── MATERIAL PROVIDED ──

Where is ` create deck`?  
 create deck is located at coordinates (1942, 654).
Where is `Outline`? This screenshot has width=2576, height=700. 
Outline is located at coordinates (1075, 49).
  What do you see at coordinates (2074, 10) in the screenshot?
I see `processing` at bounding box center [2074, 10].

───

AIM =
Arrange these rows as a Markdown table with two columns, Row and Line, numbering each non-blank line in order and skipping any blank lines.

RESULT FOR THIS EXERCISE =
| Row | Line |
|---|---|
| 1 | Where is ` create deck`?   |
| 2 |  create deck is located at coordinates (1942, 654). |
| 3 | Where is `Outline`? This screenshot has width=2576, height=700.  |
| 4 | Outline is located at coordinates (1075, 49). |
| 5 |   What do you see at coordinates (2074, 10) in the screenshot? |
| 6 | I see `processing` at bounding box center [2074, 10]. |